** Supplied data follows **
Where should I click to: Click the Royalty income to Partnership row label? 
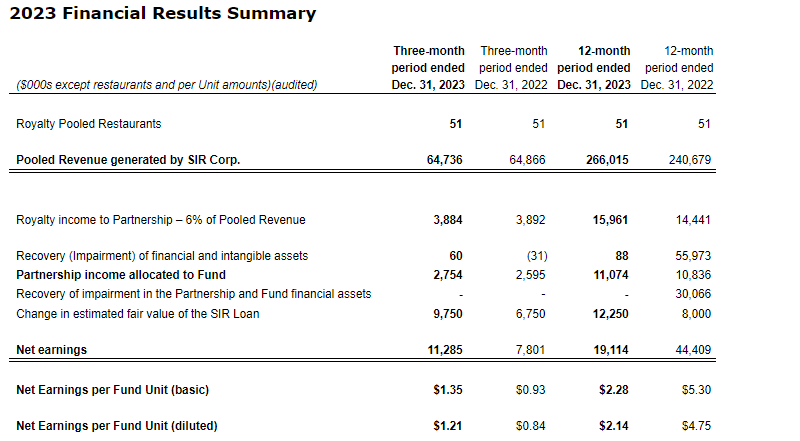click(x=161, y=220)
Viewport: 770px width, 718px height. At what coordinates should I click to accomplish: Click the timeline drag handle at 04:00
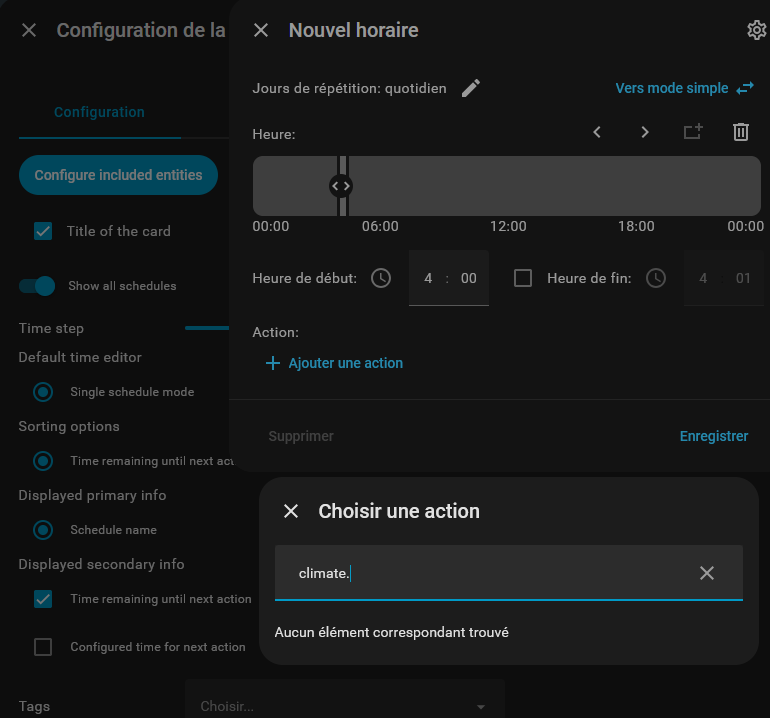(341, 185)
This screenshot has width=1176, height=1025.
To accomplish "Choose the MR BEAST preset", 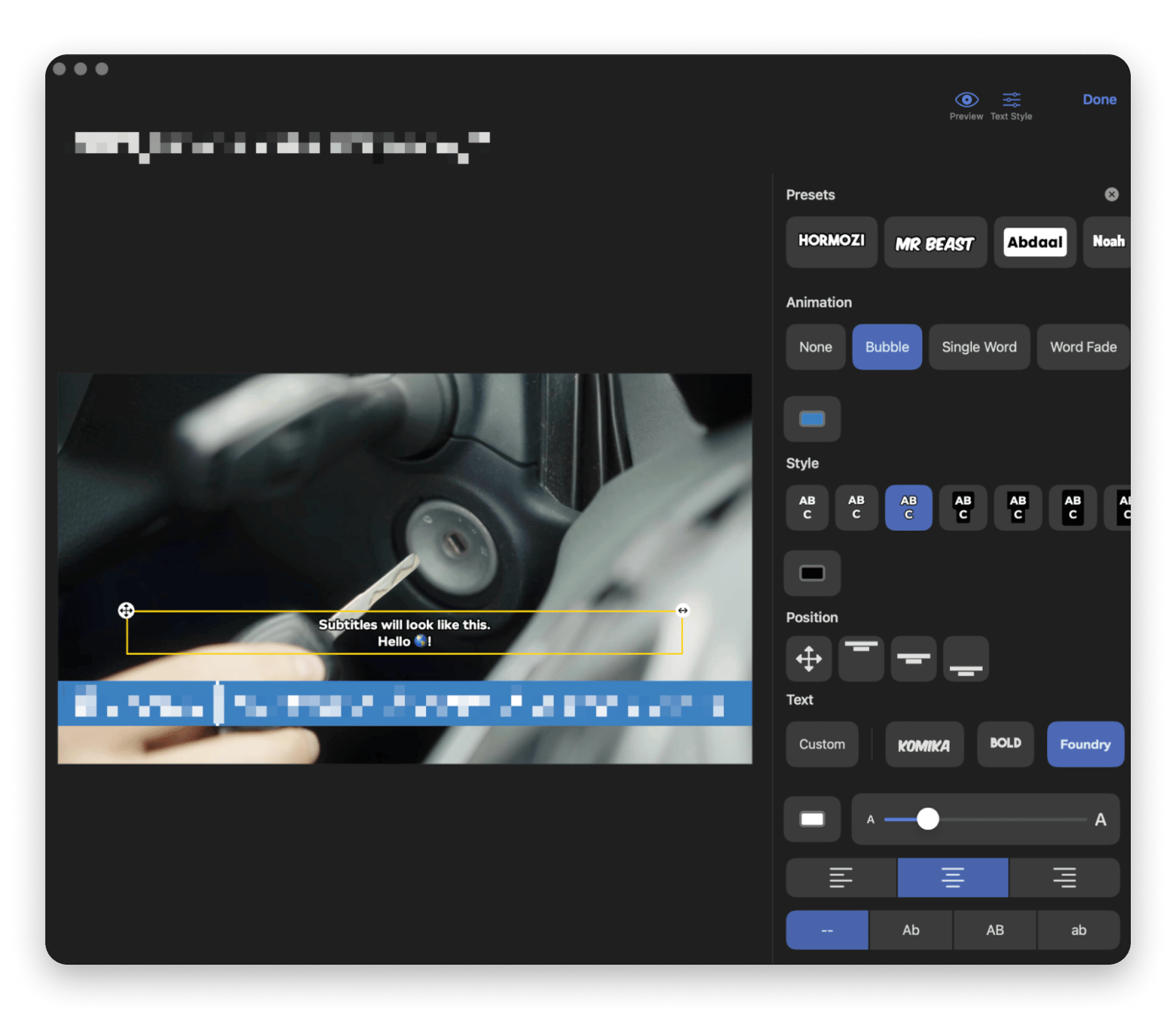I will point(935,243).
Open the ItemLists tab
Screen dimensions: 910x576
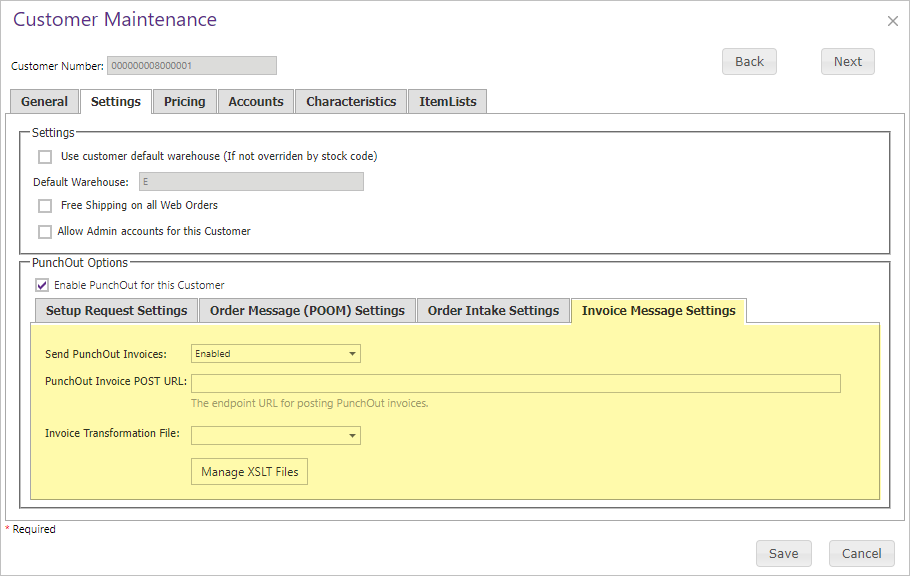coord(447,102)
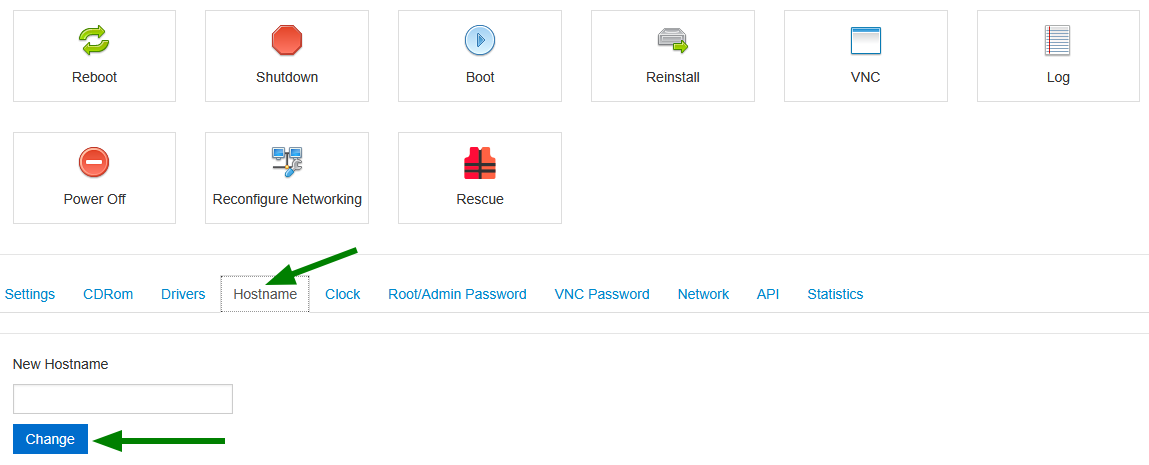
** End of Supplied data **
* [Exercise directions]
Once you find the line with "Open the ItemLists tab", restate it and every later line of the data word for word, excluding the pictures.

* [Solution for this task]
Open the ItemLists tab
Screen dimensions: 910x576
coord(447,102)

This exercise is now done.